Vaak wil je werken met honderdsten, bijvoorbeeld als je geld leent en daarvoor rente wordt gerekend.
Elke honderdste die je extra moet terugbetalen heet een "procent" (het Latijnse "pro cento" betekent "per honderd").
Dus `0,01 = 1//100` deel `= 1`%. En `0,21 = 21//100` deel `= 21`%.
Het rekenen met procenten is eigenlijk niks anders dan honderdsten erbij tellen of eraf trekken. Je moet altijd alleen goed in de gaten houden waarbij, dus wat het basisbedrag is.

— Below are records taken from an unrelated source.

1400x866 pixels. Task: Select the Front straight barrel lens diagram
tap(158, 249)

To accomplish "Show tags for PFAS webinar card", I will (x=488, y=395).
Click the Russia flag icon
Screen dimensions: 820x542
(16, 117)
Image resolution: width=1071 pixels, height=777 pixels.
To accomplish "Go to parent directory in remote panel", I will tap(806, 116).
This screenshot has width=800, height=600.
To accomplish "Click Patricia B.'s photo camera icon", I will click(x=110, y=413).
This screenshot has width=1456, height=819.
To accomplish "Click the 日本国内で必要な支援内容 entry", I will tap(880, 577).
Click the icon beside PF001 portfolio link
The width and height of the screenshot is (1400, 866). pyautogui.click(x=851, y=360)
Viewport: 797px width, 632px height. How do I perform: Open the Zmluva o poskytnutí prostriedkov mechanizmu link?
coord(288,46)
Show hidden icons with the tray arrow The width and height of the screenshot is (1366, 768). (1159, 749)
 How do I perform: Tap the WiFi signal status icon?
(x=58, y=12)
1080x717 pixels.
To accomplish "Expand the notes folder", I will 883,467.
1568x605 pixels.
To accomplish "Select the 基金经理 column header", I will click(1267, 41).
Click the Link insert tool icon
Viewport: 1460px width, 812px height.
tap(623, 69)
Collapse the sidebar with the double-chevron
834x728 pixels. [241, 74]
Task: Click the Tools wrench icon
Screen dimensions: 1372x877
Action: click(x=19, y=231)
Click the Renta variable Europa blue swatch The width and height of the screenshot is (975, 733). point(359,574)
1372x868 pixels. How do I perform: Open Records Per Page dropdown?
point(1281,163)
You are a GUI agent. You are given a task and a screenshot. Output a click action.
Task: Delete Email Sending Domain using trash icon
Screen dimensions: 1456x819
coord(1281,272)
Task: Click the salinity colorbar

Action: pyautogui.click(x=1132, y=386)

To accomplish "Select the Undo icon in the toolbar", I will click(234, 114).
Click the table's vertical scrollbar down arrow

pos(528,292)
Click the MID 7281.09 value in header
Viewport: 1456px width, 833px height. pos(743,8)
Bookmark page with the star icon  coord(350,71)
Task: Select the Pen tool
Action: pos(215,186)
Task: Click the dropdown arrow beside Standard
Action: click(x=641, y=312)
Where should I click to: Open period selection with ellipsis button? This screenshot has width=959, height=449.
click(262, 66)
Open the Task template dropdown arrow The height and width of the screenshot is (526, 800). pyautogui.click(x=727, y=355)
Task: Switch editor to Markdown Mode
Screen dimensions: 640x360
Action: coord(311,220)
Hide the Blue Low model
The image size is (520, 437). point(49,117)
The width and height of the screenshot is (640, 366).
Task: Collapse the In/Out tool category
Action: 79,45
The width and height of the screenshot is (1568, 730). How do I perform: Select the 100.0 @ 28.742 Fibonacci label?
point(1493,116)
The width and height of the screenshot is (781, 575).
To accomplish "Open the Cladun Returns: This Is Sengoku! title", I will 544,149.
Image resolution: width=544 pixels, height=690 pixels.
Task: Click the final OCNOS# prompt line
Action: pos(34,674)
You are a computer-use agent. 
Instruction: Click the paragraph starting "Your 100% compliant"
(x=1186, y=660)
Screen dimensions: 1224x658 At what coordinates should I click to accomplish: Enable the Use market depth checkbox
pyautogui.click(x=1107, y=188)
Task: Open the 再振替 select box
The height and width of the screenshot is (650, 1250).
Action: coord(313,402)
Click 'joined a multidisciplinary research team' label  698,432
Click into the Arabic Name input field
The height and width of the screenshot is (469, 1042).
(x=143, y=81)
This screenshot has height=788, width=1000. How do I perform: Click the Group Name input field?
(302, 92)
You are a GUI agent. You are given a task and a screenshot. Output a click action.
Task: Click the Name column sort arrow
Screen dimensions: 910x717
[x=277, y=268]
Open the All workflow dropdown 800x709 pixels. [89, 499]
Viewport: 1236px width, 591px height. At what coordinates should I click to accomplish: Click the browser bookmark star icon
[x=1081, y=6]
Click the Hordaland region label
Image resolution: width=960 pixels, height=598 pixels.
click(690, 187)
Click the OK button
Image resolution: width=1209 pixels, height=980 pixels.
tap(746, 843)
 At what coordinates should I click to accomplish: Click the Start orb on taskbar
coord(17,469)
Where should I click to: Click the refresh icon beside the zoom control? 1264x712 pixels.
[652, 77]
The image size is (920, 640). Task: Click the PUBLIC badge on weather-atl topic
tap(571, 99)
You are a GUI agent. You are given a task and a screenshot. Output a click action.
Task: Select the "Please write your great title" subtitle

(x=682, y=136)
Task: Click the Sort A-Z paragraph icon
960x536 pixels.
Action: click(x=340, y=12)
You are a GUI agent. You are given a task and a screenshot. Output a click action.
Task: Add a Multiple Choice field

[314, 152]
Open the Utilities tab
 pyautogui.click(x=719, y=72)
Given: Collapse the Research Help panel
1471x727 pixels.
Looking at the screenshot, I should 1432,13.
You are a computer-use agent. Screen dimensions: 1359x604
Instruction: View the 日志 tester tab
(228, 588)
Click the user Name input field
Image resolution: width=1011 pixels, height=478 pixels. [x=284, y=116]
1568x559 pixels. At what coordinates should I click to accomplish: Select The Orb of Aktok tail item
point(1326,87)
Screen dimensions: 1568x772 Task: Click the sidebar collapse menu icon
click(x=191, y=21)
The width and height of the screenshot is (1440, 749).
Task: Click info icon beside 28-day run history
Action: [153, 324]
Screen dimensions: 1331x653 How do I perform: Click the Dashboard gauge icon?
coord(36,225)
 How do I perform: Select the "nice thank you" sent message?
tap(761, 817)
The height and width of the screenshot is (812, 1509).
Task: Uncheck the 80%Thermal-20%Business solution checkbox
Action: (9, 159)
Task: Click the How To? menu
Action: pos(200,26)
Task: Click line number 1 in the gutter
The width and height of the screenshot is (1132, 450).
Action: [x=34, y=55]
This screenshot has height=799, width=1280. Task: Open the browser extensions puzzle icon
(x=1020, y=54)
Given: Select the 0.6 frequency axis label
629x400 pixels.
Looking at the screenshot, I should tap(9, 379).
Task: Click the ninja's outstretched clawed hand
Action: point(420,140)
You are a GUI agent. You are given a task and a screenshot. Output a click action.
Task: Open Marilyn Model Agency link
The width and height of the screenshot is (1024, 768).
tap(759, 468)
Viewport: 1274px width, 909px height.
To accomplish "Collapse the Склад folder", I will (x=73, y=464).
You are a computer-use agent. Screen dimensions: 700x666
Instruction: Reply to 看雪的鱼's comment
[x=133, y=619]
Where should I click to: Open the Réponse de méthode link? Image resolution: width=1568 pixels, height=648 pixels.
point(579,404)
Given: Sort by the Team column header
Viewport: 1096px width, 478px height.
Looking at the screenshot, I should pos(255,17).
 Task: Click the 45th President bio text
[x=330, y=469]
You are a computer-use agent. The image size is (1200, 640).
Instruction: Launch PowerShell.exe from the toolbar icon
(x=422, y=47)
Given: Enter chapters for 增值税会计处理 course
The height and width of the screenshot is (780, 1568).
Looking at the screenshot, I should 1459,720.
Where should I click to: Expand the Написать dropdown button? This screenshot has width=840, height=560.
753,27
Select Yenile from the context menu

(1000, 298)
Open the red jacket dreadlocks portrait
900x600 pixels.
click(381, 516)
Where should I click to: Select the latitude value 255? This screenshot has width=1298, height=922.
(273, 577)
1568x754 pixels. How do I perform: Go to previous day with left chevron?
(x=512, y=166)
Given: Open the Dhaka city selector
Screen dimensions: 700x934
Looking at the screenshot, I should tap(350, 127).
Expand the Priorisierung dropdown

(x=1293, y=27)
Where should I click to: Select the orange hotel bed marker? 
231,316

Het rekenen met tienden en honderdsten stamt al uit lang vervlogen tijden. Maar het spreken over en rekenen met procenten, percentages, is nieuwer.
Niemand weet precies hoe het procentteken is ontstaan. Een verhaal is dat "per cento" geschreven werd als een P en cento, waarbij de P met zijn rug op het woord cento lag. Dit is langzaam veranderd in het schuin achterste voren komen van de P en het los komen van de halve cirkel van de P. Het woord cento werd vermoedelijk afgekort tot c. Het teken ontstond tussen de jaren 1400 en 1800.
Nog later is ook het teken ‰ is het teken voor promille, duizendste, ontstaan.